This is followed by stating that the "worst atrocities were carried
out by US-trained elite battalions and by air and artillery units
employing tactics designed by US forces in Vietnam and taught by US
advisors." According to Chomsky, simply being US-trained or using
basic military tactics employed and taught by the US, any alleged
atrocities conducted by Salvadorian forces were directly attributable
to the US.
He adds further that that Clements, "using a US-made scanner could
hear the voices of American advisers directing troops on their mass
murder mission." Since none of this a quote, Chomsky cleverly and
disingenuously confuses what Clements actually said with Chomsky's own
interpretation and commentary
and totally obscures the distinction between what may have been normal
combat and alleged war crimes.
As the above noted example demonstrates, he rarely substantiates how
the forces in question were US-backed or trained. An expert
propagandist, Chomsky will often mingle truth with half-truth with
generalization and inference. As with the above-noted example he will
also make references to actions of specific US-trained battalions in
El Salvador after describing numerous alleged brutalities by other
un-named "US-backed" forces. The reader is expected to assume they're
all the same.
Chomsky's work is littered with left wing sources such as the Nation,
the Guardian or openly Marxist human rights groups. When "mainstream"

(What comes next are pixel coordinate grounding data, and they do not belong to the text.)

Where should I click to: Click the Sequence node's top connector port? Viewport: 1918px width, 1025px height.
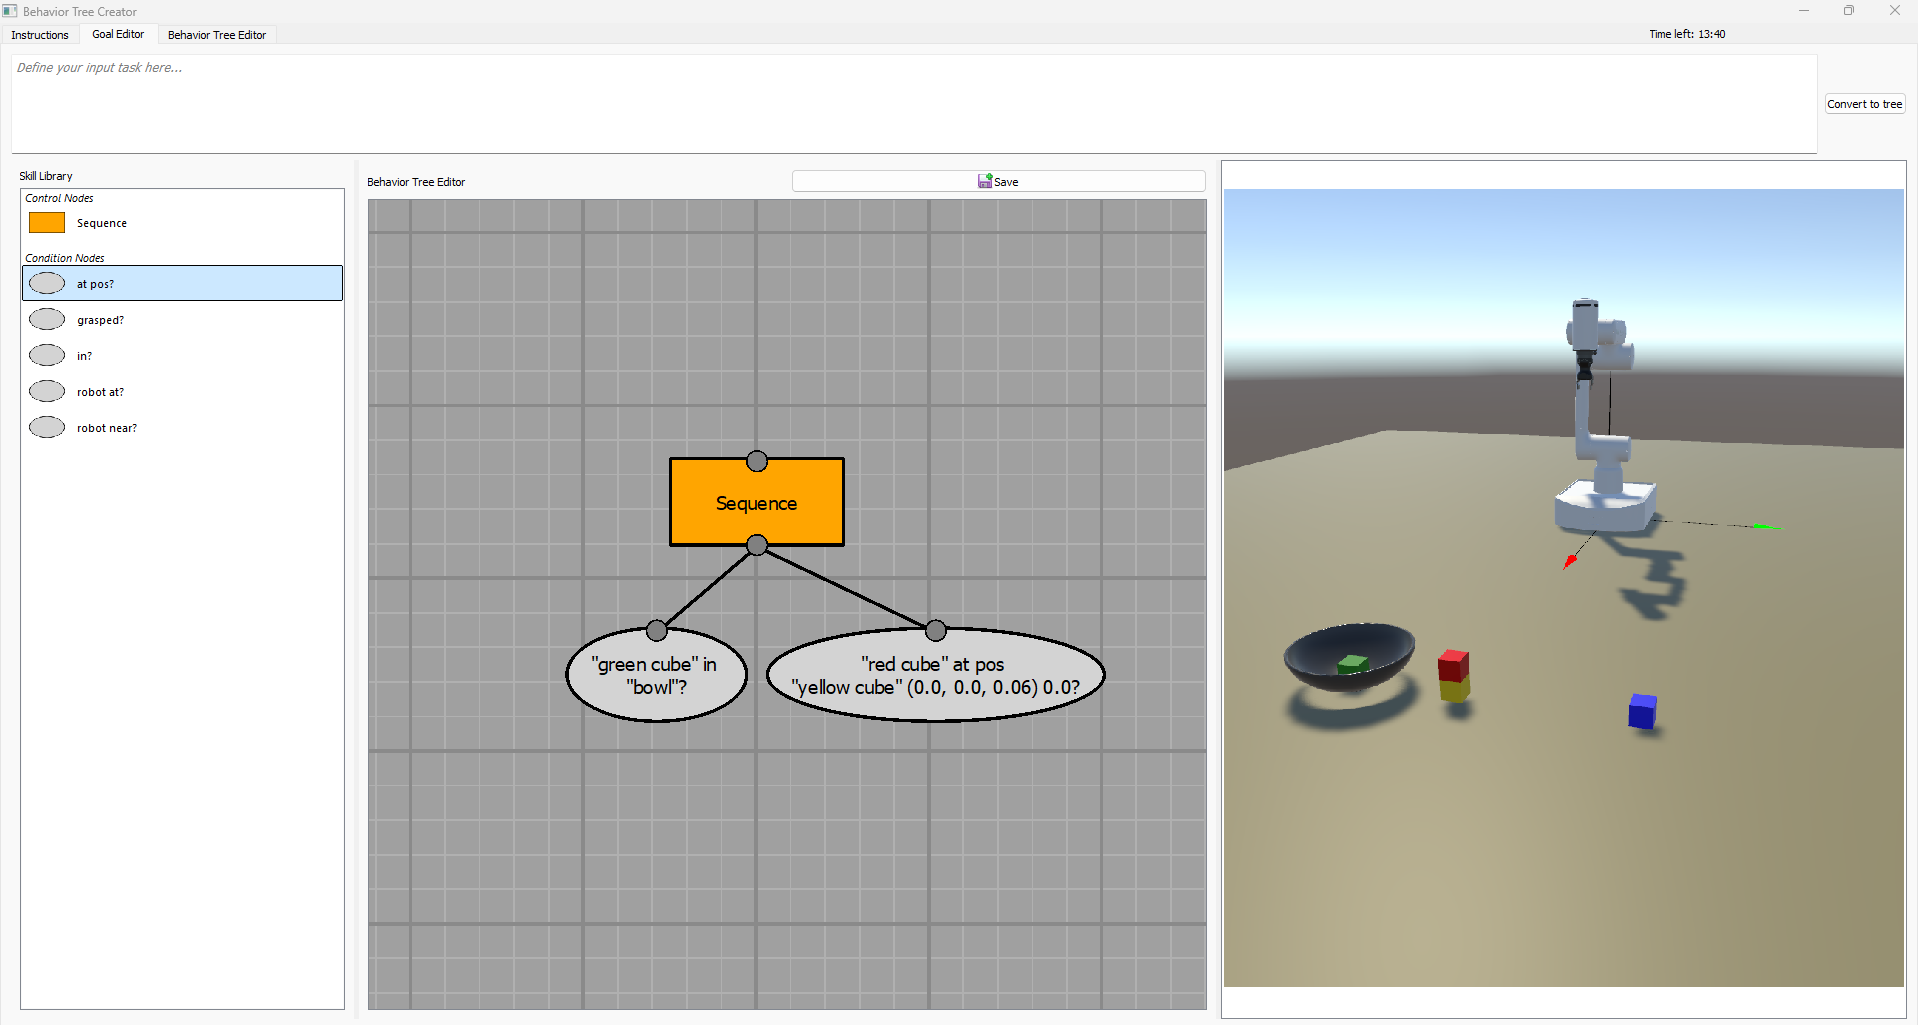[x=757, y=461]
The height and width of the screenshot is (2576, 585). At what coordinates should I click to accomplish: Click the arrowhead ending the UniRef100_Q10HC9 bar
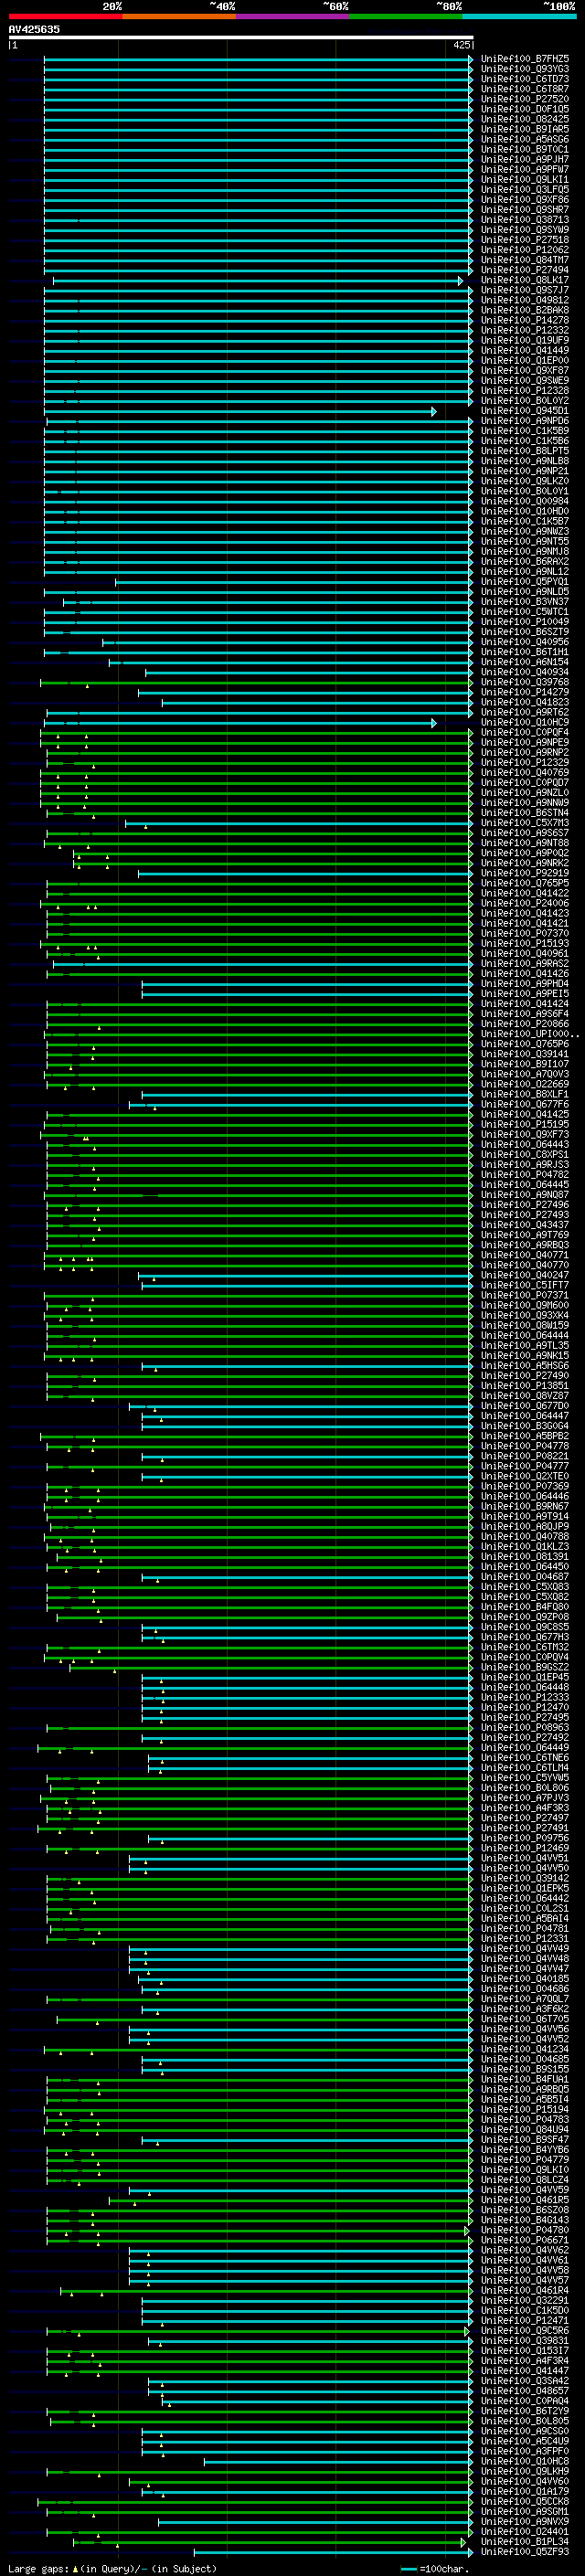(434, 722)
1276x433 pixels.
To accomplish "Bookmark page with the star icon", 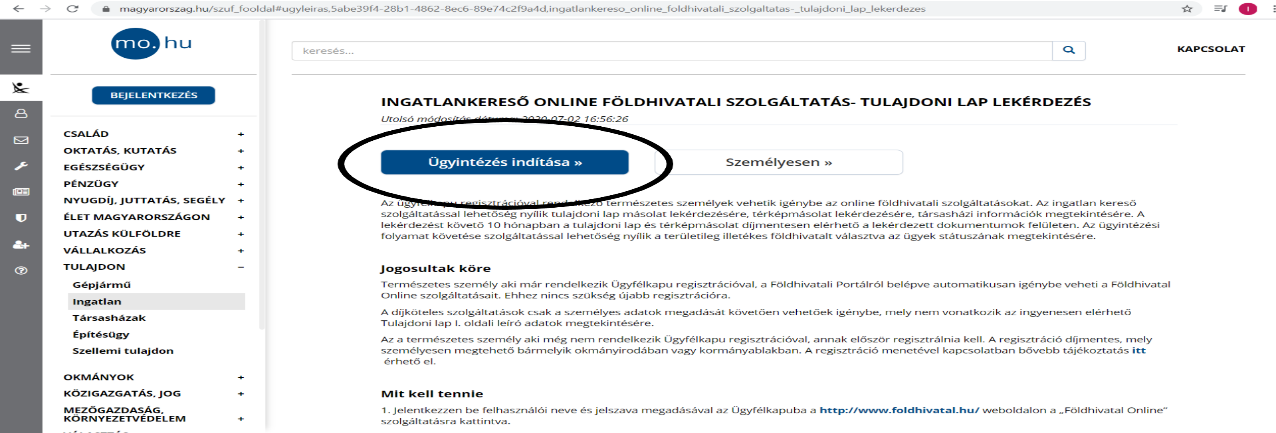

or reputable media, academic or other sources contradict his
worldview, he simply reverts to his argument that we can't believe
these sources.
When referring to Nicaragua, he revels in alleged "contra' crimes as
well as the Crimes of the prior dictator Anastasio Somoza, but ignores
the thousands of Nicaraguans who were imprisoned, tortured, or
executed by their new communist masters as they attempted to protect
their private property, or who simply committed the crime of owning
private property. In "Remembering Sandinista Genocide," Jamie Glazov
writes:
According to the Nicaraguan Commission of Jurists, the Sandinistas
carried out over 8,000 political executions within three years of the
revolution. The number of "anti-revolutionary" Nicaraguans who had
"disappeared" in Sandinista hands or had died "trying to escape" were
numbered in the thousands. By 1983, the number of political prisoners
in the Sandinista's' ruthless tyranny was estimated at 20,000. Torture
was institutionalized.
Chomsky also fails to note that unlike the Somoza regime, the
Sandinistas did not leave the native populations on the Atlantic coast
of Nicaragua in peace. All Nicaraguans were forced to take part in
their Marxist experiment.
Glazov adds:
"Thus, in perfect Khmer Rouge style, the Sandinistas inflicted a
ruthless forcible relocation of tens of thousands of Indians from
their land. Like Stalin, they used state-created famine as a weapon
against these "enemies of the people."
The Organization of American States and the Nicaraguan Human Rights
organization have found that a large number of clandestine cemeteries
from the Contra War period have been excavated in Nicaragua and
several hundred bodies exhumed and examined by forensic pathologists.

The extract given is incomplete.